HHS Delays Enforcement of New CMS Interoperability and Information Sharing Rules

The Department of Health and Human Services (HHS) has announced that it will exercise enforcement discretion with respect to compliance with new CMS interoperability and information sharing rules. The CMS interoperability and information sharing rules were finalized and issued on March 9, 2020. HHS has announced that the COVID-19 pandemic should be the primary focus of healthcare providers.

Why Were the New CMS Interoperability and Information Sharing Rules Developed?

The new CMS interoperability and information sharing rules were instituted to address the difficulty encountered by patients in attempting to access their protected health information (PHI). These rules promote interoperability. Interoperability is defined as the ability of different information technology systems and software applications to communicate, to exchange data accurately, effectively, and consistently, and to use the information that has been exchanged. To be considered “interoperable,” technology must have these abilities, while at the same time, not constitute information blocking. Information blocking is a practice by a health IT developer of certified health IT, health information network, health information exchange, or health care provider, that is likely to interfere with access, exchange, or use of electronic health information. Examples of information blocking include practices that restrict authorized access, exchange, or use under applicable state or federal laws of electronic health information for treatment and other permitted purposes.

Would you pass a HIPAA audit? Take this quiz to find out!
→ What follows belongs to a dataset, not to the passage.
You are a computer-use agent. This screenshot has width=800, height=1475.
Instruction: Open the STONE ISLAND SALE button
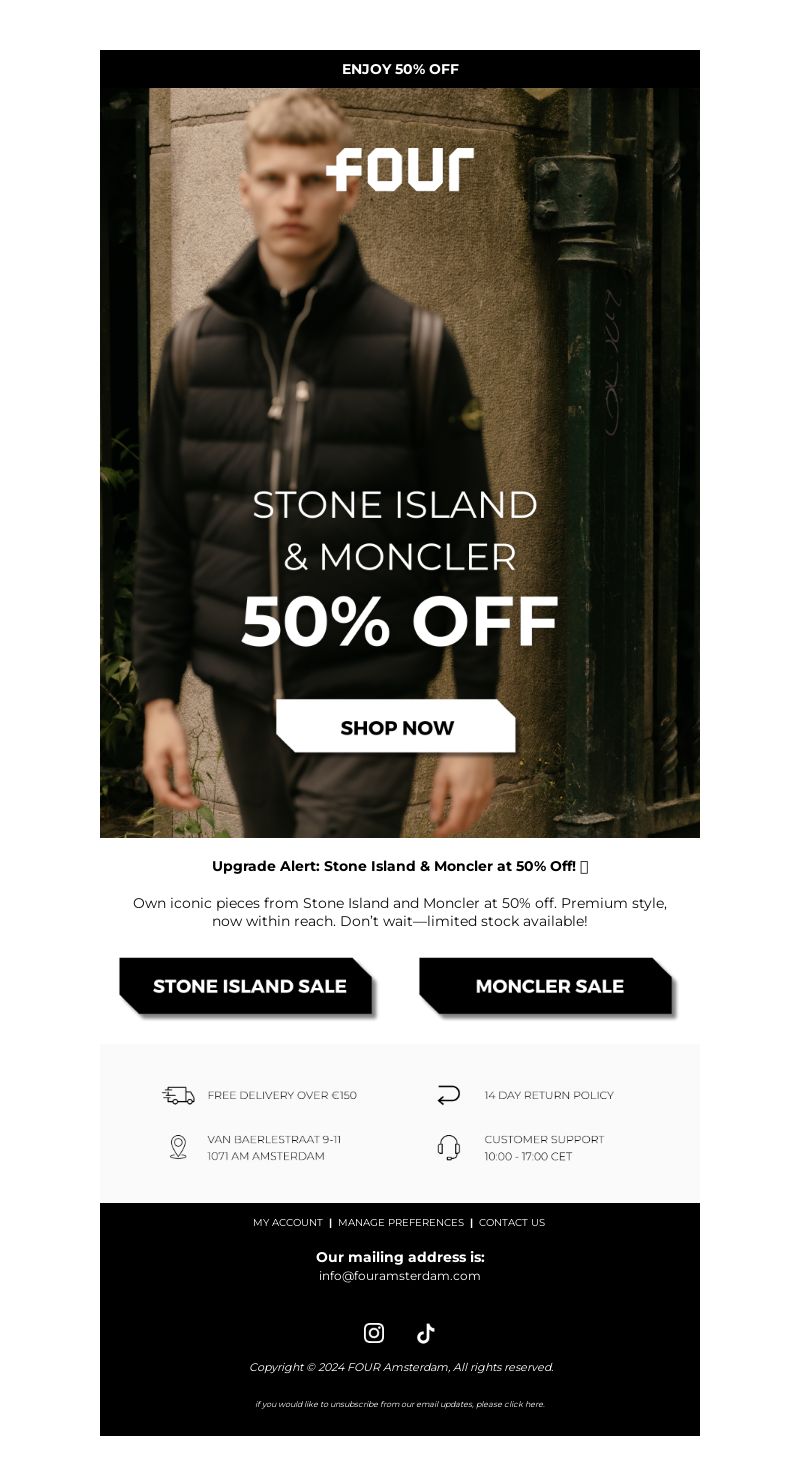tap(247, 987)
What Do the New Rules Require?

The new rules require (among other things):

  • Patient access: Medicaid fee-for-service programs and Medicaid managed care plans must implement and maintain a secure, standards-based (HL7 FHIR Release 4.0.1) API (Application Programming Interface) that allows patients to easily access their claims and receive information, including cost, through a third-party app of their choice. 
  • Provider directory: CMS-regulated players, including Medicare Advantage (MA) organizations, Medicaid Fee-For-Service (FFS) programs, Medicaid managed care plans, and CHIP managed care entities, must make provider directory information publicly available via a standards-based API. 
  • Admission, discharge and transfer event notifications: CMS now requires hospitals, including psychiatric hospitals and critical access hospitals, to send electronic patient event notifications of a patient’s admission, discharge and/or transfer to another healthcare facility or to another community provider or practitioner. 
  • Payer-to-payer data exchange: Payers will have to exchange certain patient clinical data, specifically the U.S. Core Data for Interoperability, at the patient’s request. This will allow the patient to take their information with them as they move from payer to payer over time to help create a cumulative health record with their current payer, according to CMS.
  • Public reporting and information blocking: CMS will publicly report clinicians, hospitals and critical access hospitals that may be engaged in information blocking.
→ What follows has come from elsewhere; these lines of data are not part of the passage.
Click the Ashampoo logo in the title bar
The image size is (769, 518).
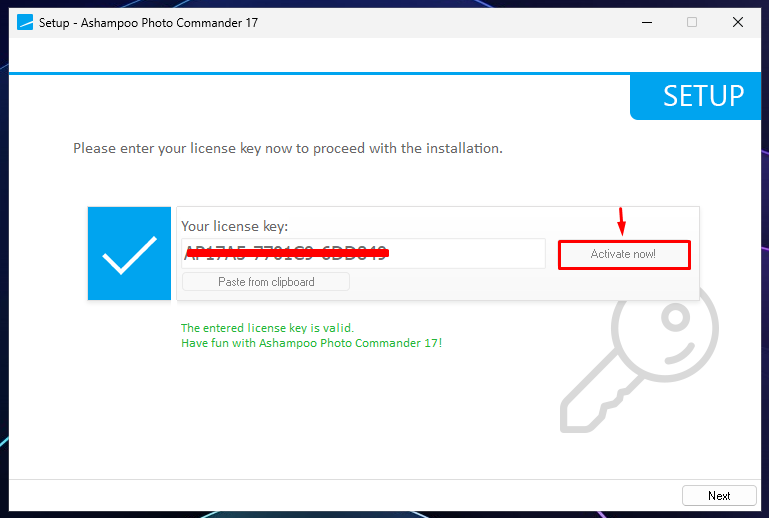click(x=25, y=23)

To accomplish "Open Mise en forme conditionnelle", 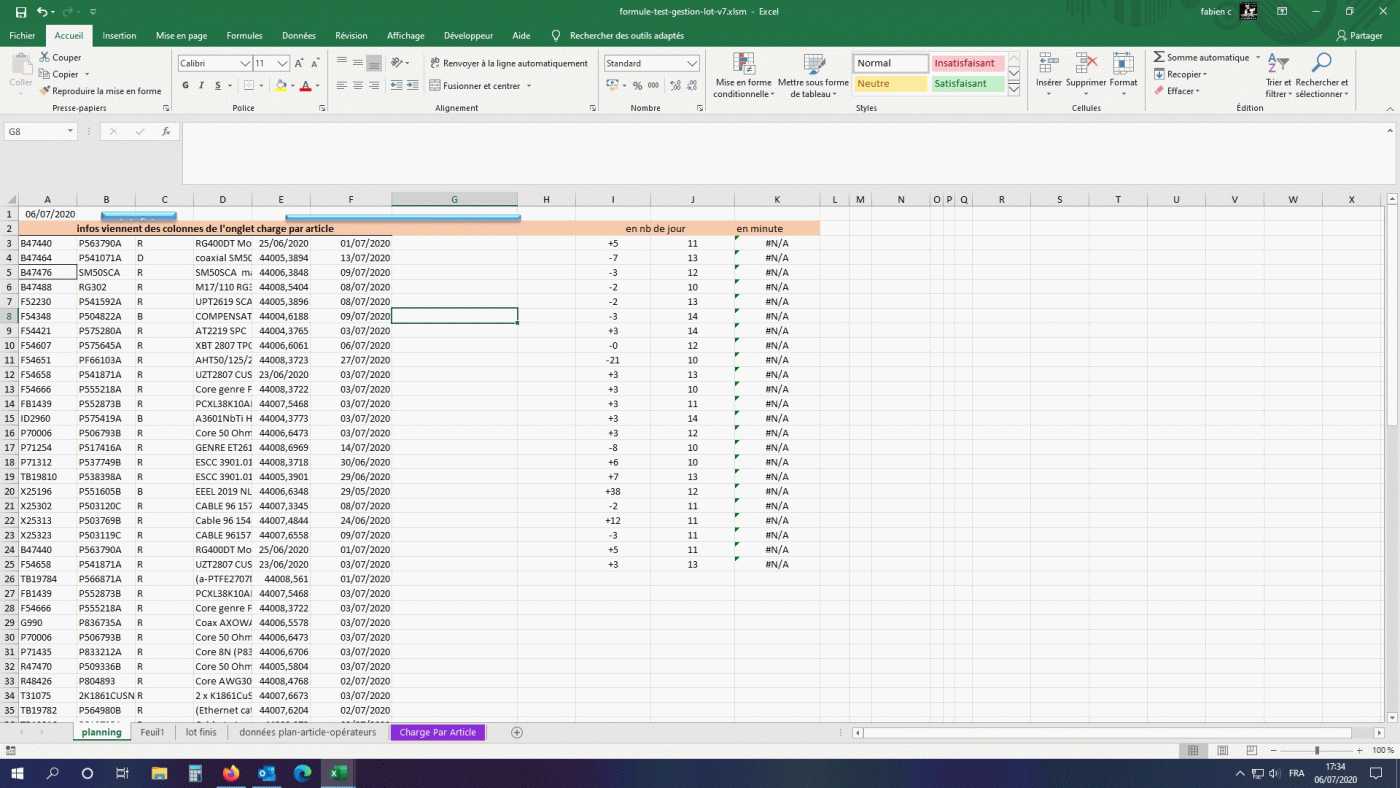I will (x=743, y=77).
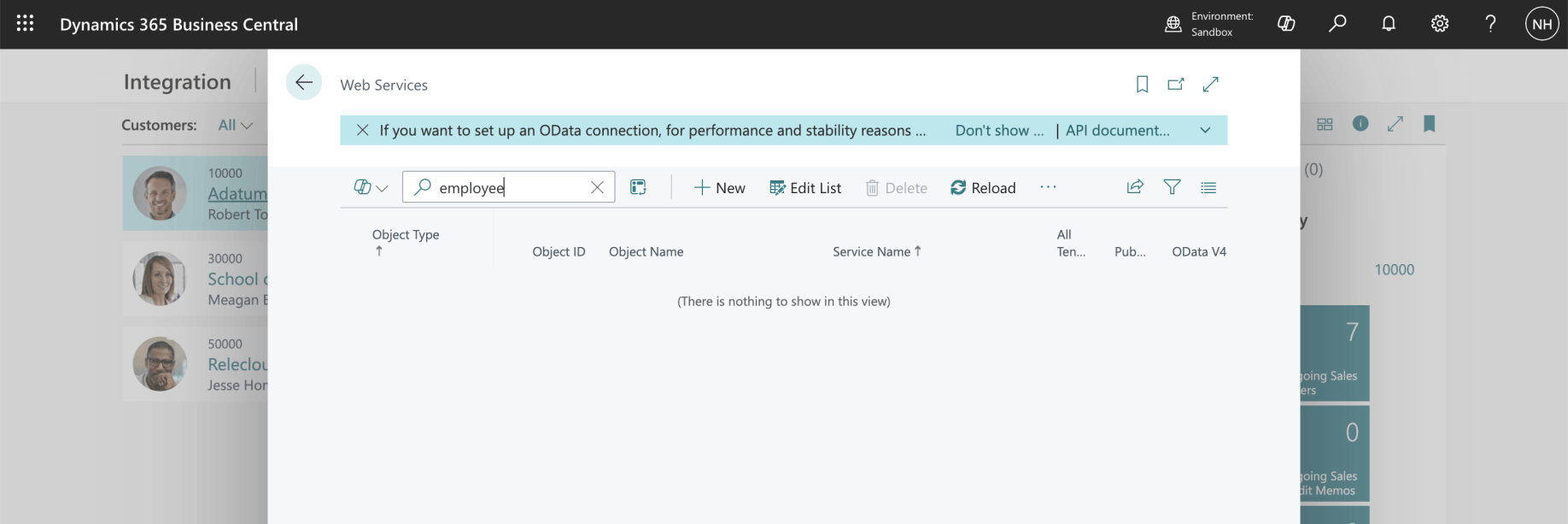Click the help question mark icon
Viewport: 1568px width, 524px height.
pyautogui.click(x=1490, y=24)
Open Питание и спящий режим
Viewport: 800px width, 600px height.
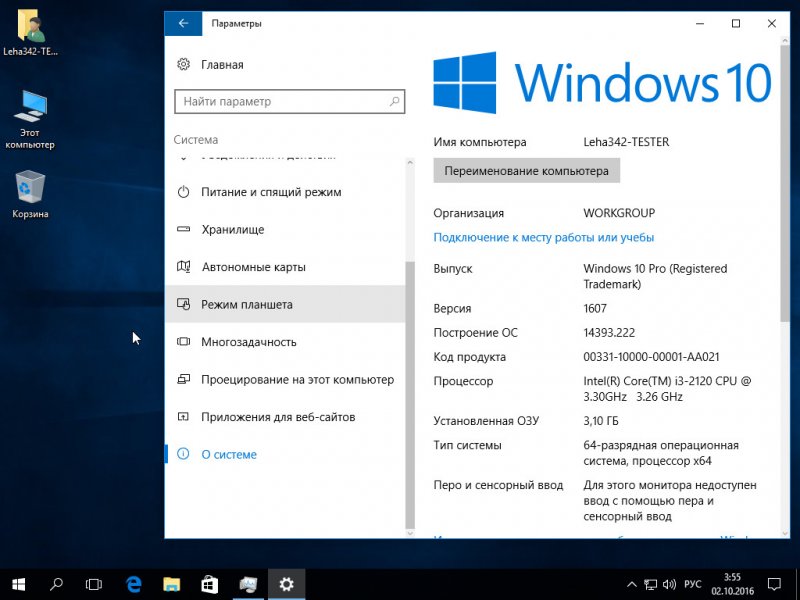tap(270, 192)
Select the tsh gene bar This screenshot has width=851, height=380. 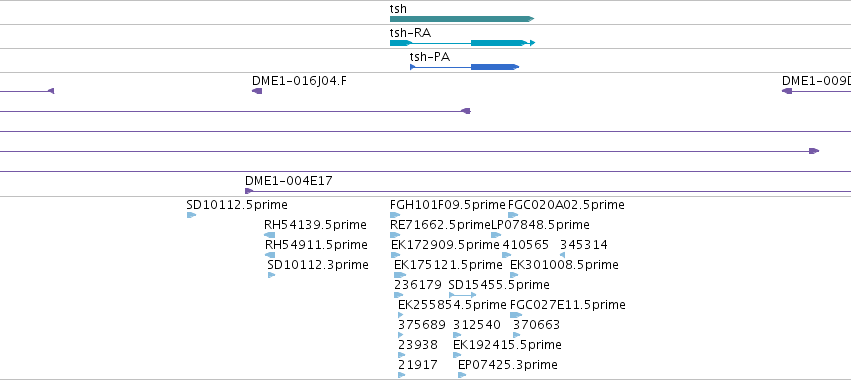point(462,19)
Why Has HHS Delayed Enforcement of the New CMS Interoperability and Information Sharing Rules?

The decision to delay enforcement is due to the COVID-19 pandemic. The CMS believes that during a pandemic of the magnitude of COVID-19, healthcare organizations need to be given some flexibility with complying with the new interoperability and information sharing rules. As a result, CMS is giving healthcare organizations an additional 6 months to comply with its rule. “Now more than ever, patients need secure access to their healthcare data. Hospitals should be doing everything in their power to ensure that patients get appropriate follow-up care,” said CMS Administrator, Seema Verma. “Nevertheless, in a pandemic of this magnitude, flexibility is paramount for a healthcare system under siege by COVID-19. Our action today will provide hospitals an additional 6 months to implement the new requirements.”